“Now maybe he won’t feel like a piece of lettuce stuck in the towns teeth that nobody has the guts to mention.”
Oh dear. Oh my. Dear sweet bleedin’ jeebus, this book was so many kinds of awful I just don’t know where to start. First off I want to emphasize that under no circumstances should you seek this out, you know, if you wanted to read it ironically or something. Don’t. Just. Don’t.

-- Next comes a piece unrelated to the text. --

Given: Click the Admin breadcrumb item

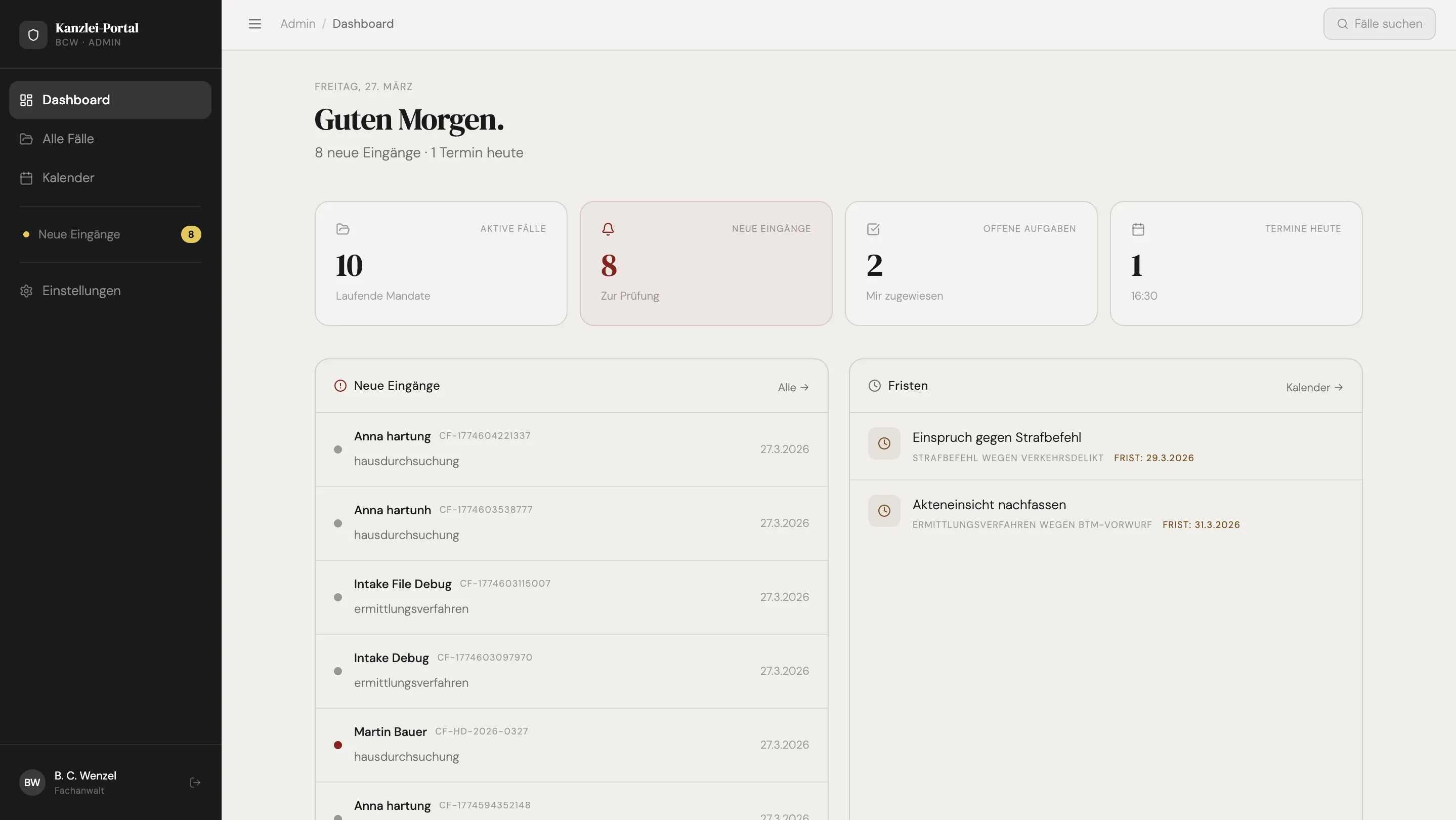Looking at the screenshot, I should (297, 23).
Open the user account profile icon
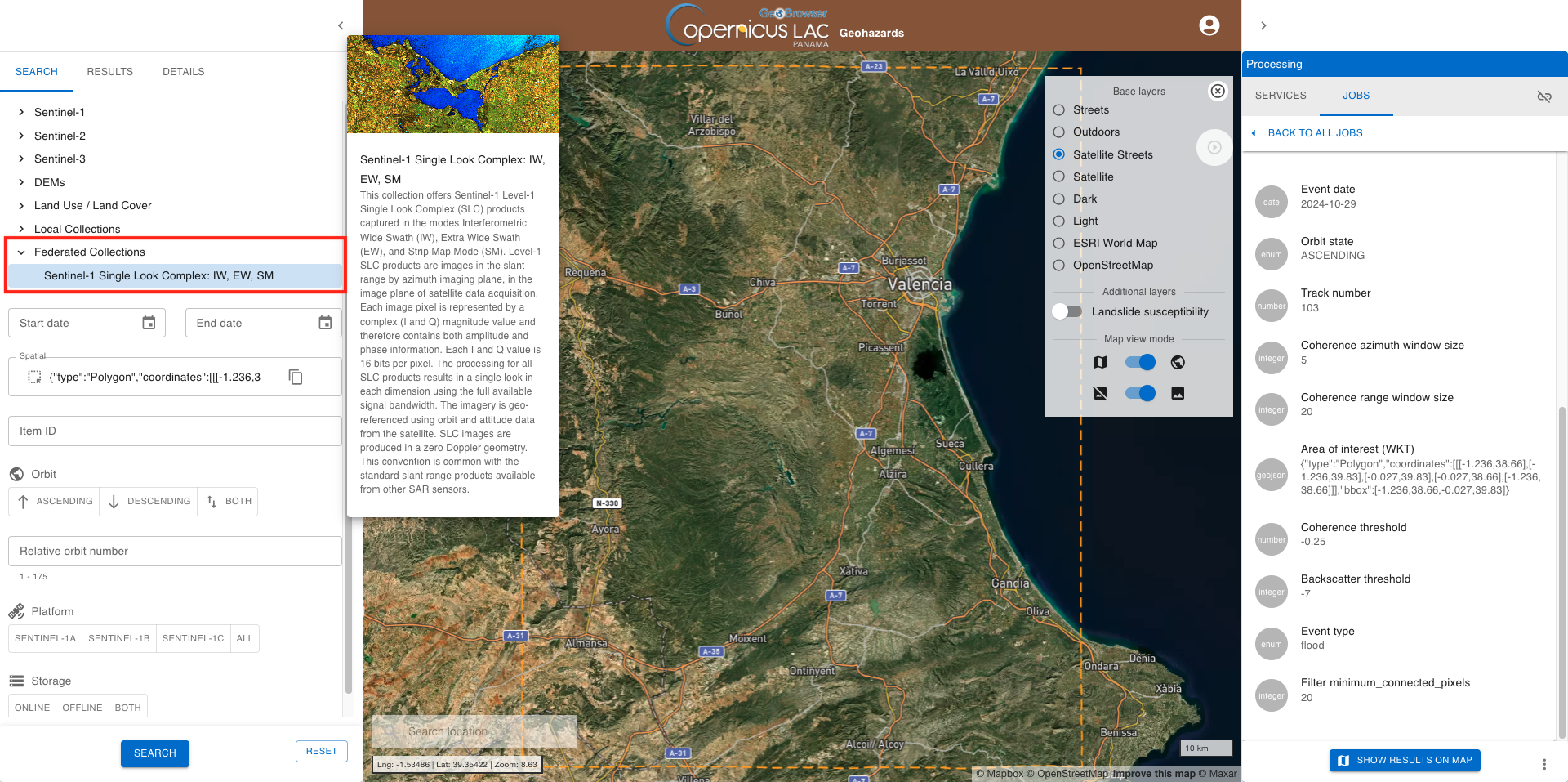 pos(1209,25)
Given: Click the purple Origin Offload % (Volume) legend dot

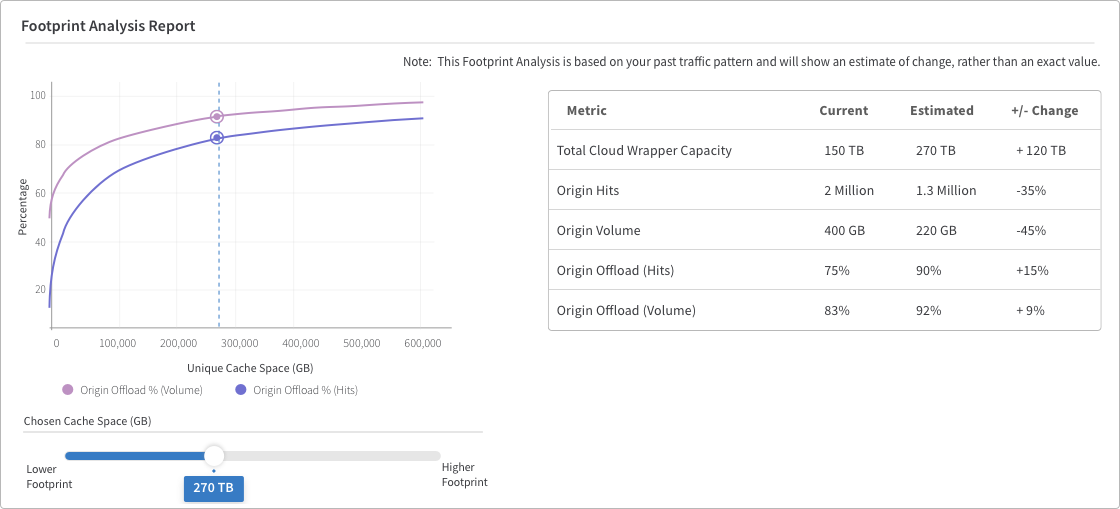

Set in the resort town of Gunnison, Colorado, the story begins with the aftermath of Wile Long’s suicide. Wile and his wife run the Sad Cafe (yes, seriously) and have two kids, teenaged daughter Georgie and on the cusp of 13 Mattias. One day Mattias finds his father hanging from a noose in his office and his world and that of the town changes. The story goes through many changes in narration, drifting in and out of the minds of a seemingly disparate group of (damaged, natch) citizens and newcomers. But of course we’ve got a Crash situation on our hands, as the Big Black Crayon of Foreshadowing and Other Clumsy Devices draw these characters together. We have bat-shit crazy Holy Rollers of shifting and indeterminate denomination, scarred Vietnam war veterans who channel their grief and pain into chainsaw sculptures, infidelity, coyotes (get it, Wile?…..wink, wink, nudge, nudge), and enough dead daddy and children issues to keep a fleet of psychiatrists busy for years, not to mention painfully shoe-horned in Scrabble references. Good lord, it was a trainwreck. I did this for you, double Cannonball (shakes tiny fist).